Wohlgemerkt gesteht sie dem Embryo Lebensrecht zu, will es aber je nach Phase zu Gunsten des Selbstbestimmungsrechts der Schwangeren herabstufen.

Diese Argumentation rührt am Kern des „C“ in CDU und CSU. Demnach gilt die Ebenbildlichkeit und damit die Würde des Menschen immer – schon ab der Zeugung. Dieser Wert steht am Anfang aller Überlegungen, daraus muss sich alles ableiten. Frau Brosius-Gersdorf scheint andersherum zu argumentieren: Schwangerschaftsabbrüche müssten in bestimmten Fällen möglich sein, dafür brauchen wir aber eine Begründung. Eine solche Denkweise ist leider nicht die Ausnahme in unserer Gesellschaft, sondern eher die Regel. Trotzdem verstehe ich jeden Unions-Abgeordneten, der es trotz Koalitionsdisziplin nicht mit seinem Gewissen vereinbaren könnte, einen Richter oder eine Richterin zu wählen, der oder die eine solche Position vertritt.
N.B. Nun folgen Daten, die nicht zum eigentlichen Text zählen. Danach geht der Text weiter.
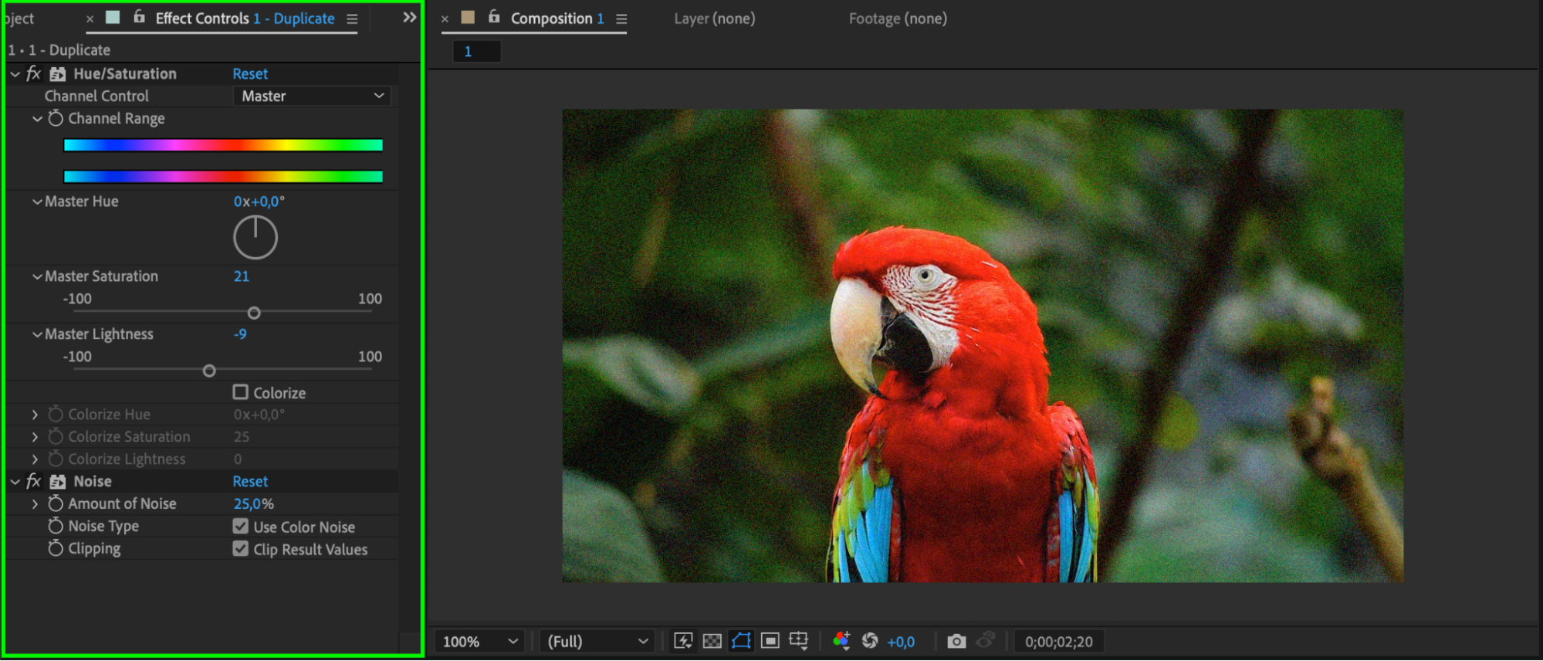Viewport: 1543px width, 661px height.
Task: Open the 100% magnification dropdown
Action: [x=479, y=642]
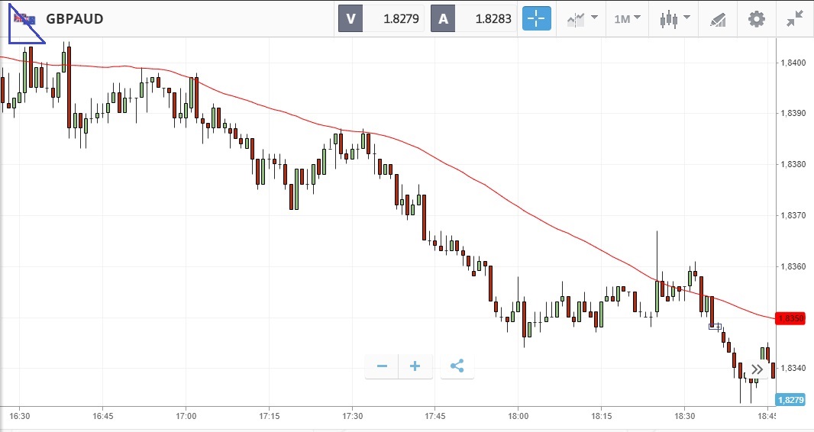The image size is (814, 432).
Task: Open the 1M timeframe dropdown
Action: point(627,19)
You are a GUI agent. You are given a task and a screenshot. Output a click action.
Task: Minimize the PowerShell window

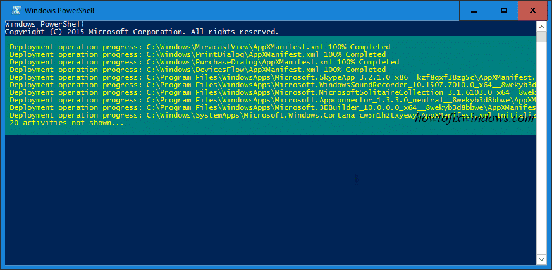(x=475, y=9)
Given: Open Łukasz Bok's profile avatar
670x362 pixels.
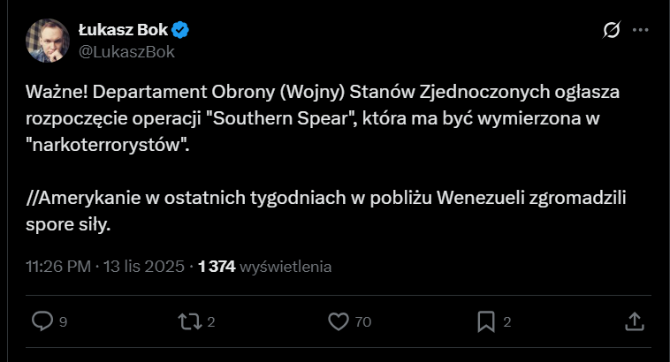Looking at the screenshot, I should click(x=48, y=41).
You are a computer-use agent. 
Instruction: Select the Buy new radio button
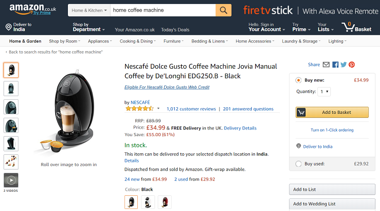298,80
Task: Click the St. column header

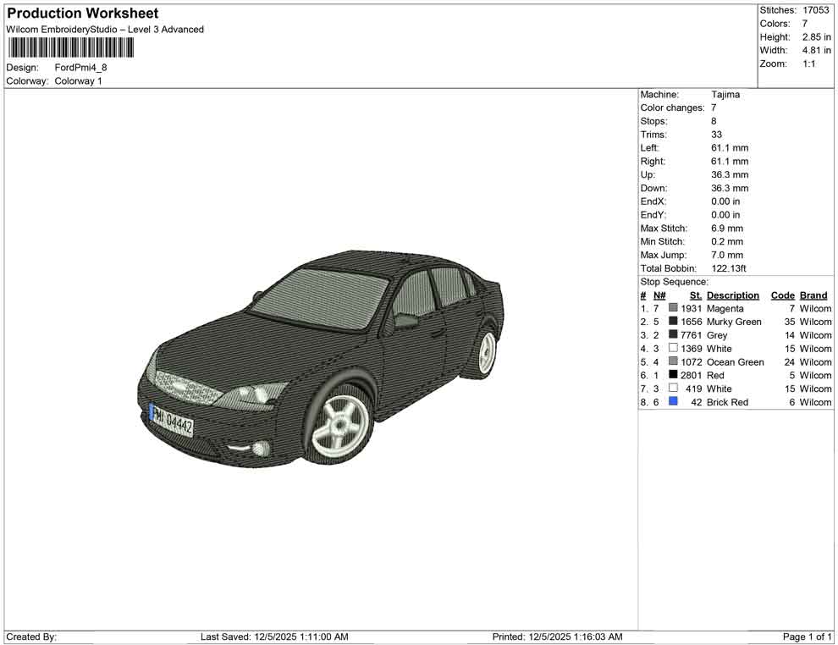Action: pos(696,295)
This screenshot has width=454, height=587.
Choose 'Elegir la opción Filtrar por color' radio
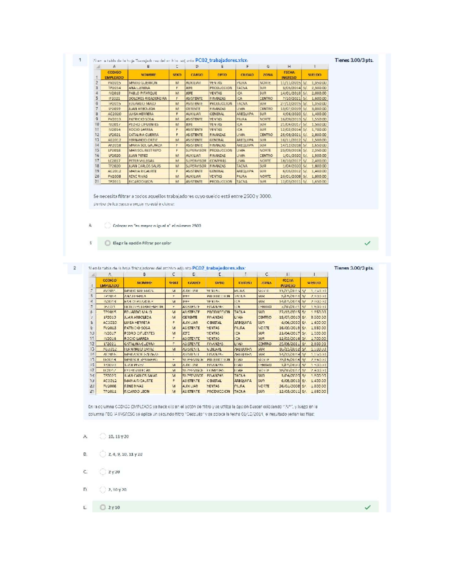click(107, 243)
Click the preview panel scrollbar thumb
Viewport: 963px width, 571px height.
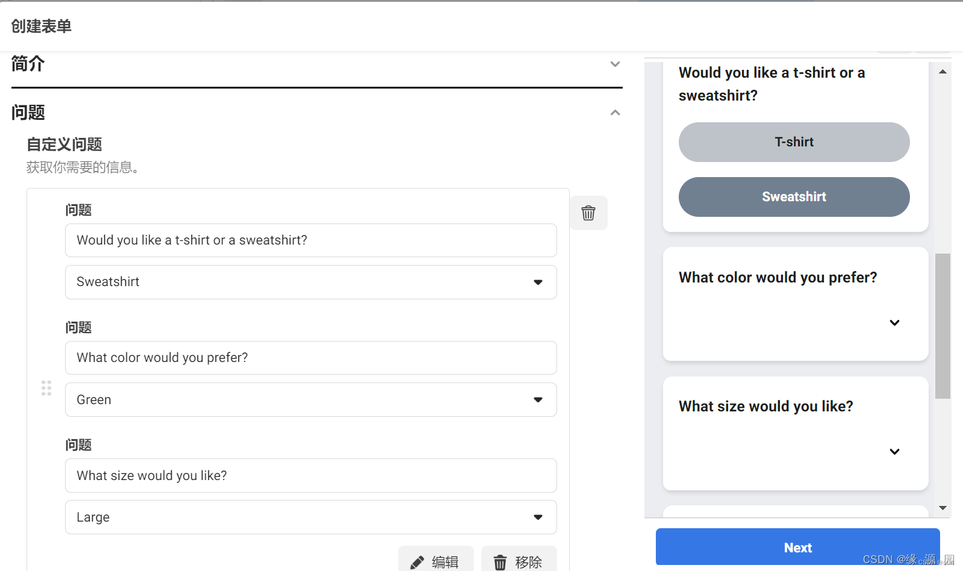(943, 326)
Diese Überlegungen als Ergebnis einer rechten Hetzkampagne darzustellen, ist infam und nimmt die Bedenken in dieser sensiblen Thematik nicht ernst. Die Art, wie die Debatte in den vergangenen Tagen von verschiedenen Seiten geführt wurde, macht zudem deutlich: Paragraf 218 im Strafgesetzbuch muss bleiben, auch wenn dieser Kompromiss nur mit beiderseitigem Zähneknirschen akzeptiert wurde. Ansonsten drohen uns für die nächsten Jahre kulturelle Grabenkämpfe mit wechselnden Mehrheiten, wie wir sie aus den USA kennen. Sogar im Bundesverfassungsgericht. Und das kann niemand wollen.